Computer Science 314: Operating Systems
Mo Khan - 3431709
Assignment 4
-
Why is it important to distinguish between mechanisms of protection and policies of protection?
Protection mechanisms are used to constrain the potential senders and/or receivers of a message and to make sure that data is transmitted securely. This includes things like cryptographic/digital signatures to ensure that a piece of data or message hasn’t been tampered with and/or to verify that data was produced by trusted parties. This is used in many different protocols such as security assertion markup language (SAML) transactions, transport layer security (TLS), OAuth 2.0 and more.
Protection policies are used to enforce constraints on what things can be done. Examples of this include absolute and relative session timeout policies and acceptable TLS cipher suites. Policies can change over time as modern cipher suites are released and vulnerabilites, and knowledge is improved.
Separating mechanisum from policy is more flexible because policies are likely to change over time. Policy changes might require changes in the underlying mechanism.
Protection mechanisms determine how to do something and protection policies determine what will be done.
-
What is an access matrix, and how can it be implemented?
A model of protection known as the access matrix represents which domains have access to which objects.
The follow table is an example of an access matrix for different users access to a specific resource.
user read write execute 1000 x x 2000 x x x 3000 x Access matrices makes it possible to define what types of operations different domains can perform against different types of objects.
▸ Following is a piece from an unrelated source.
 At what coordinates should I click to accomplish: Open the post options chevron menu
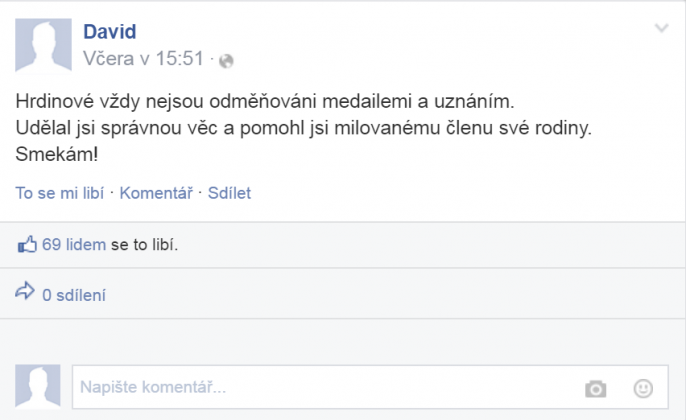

The access matrix can implement policy decisions related to protection.
-
How does a virus differ from a worm?
A worm is a process that duplicates itself to propagate across a network. They are designed to use up system resources in order to reproduce itself so that it can continue to infect other hosts.
A virus is a fragment of code embedded in a legitimate program. Viruses can also be self replicating but tend to target weaknesses in programs. They can wreak havoc in a system by modifying or destroying files and causing system crashes and program malfunctions.
-
What is the difference between symmetric encryption and asymmetric encryption?
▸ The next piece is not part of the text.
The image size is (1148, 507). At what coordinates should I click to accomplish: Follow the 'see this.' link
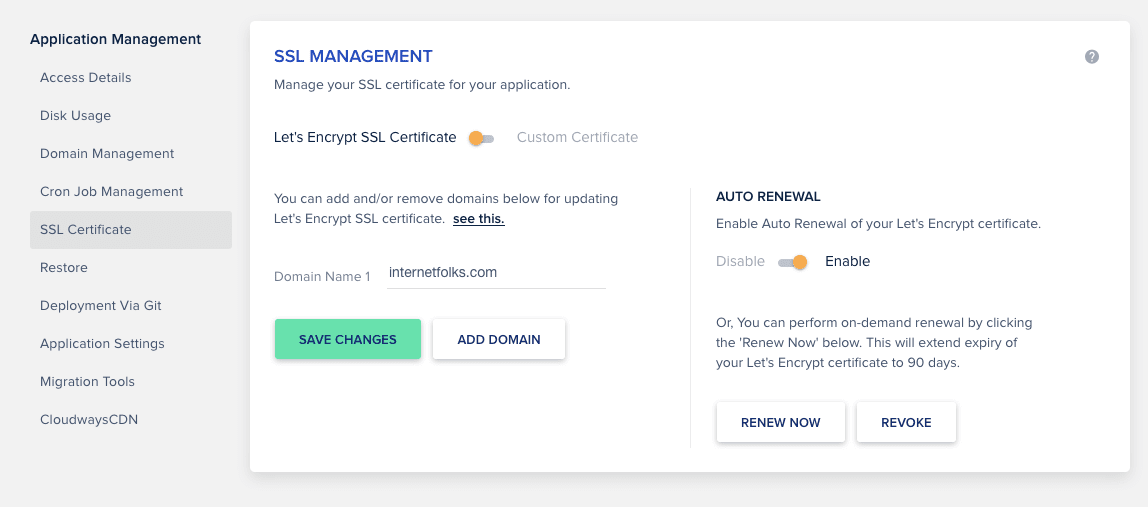pyautogui.click(x=479, y=218)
Symmetric encryption relies on a single shared key for performing both the encryption an decryption operations.
Asymmetric encryption algorithms rely on each party having both a public and private key. Public keys are exchange so that plaintext can be encrypted into ciphertext using the other party’s public key. Only that party can decrypt the ciphertext back into plaintext using their private key.
Symmetric encryption and decryption operations tend to operate faster than their asymmetric encryption counterparts. So many protocol will use asymmetric encryption to perform the initial handshake to exchange a shared session key to perform the remaining operations using the shared session key.
-
What are the two main varieties of authentication algorithms?
Message-authentication code (MAC) is a form of an authentication algorithm that uses symmetric encryption. This algorithm generates a checksum using the message data and key as input. On the receiving end the checksum and key can be used to verify the authenticity of the data received.
The second type of authentication algorithm is a digital signature. Digital signatures utilize asymmetric encryption by encrypting a digest of the plaintext data using their own private key. This allows the receiving party to decrypt the digest using the senders public key to verify the authenticity of the data.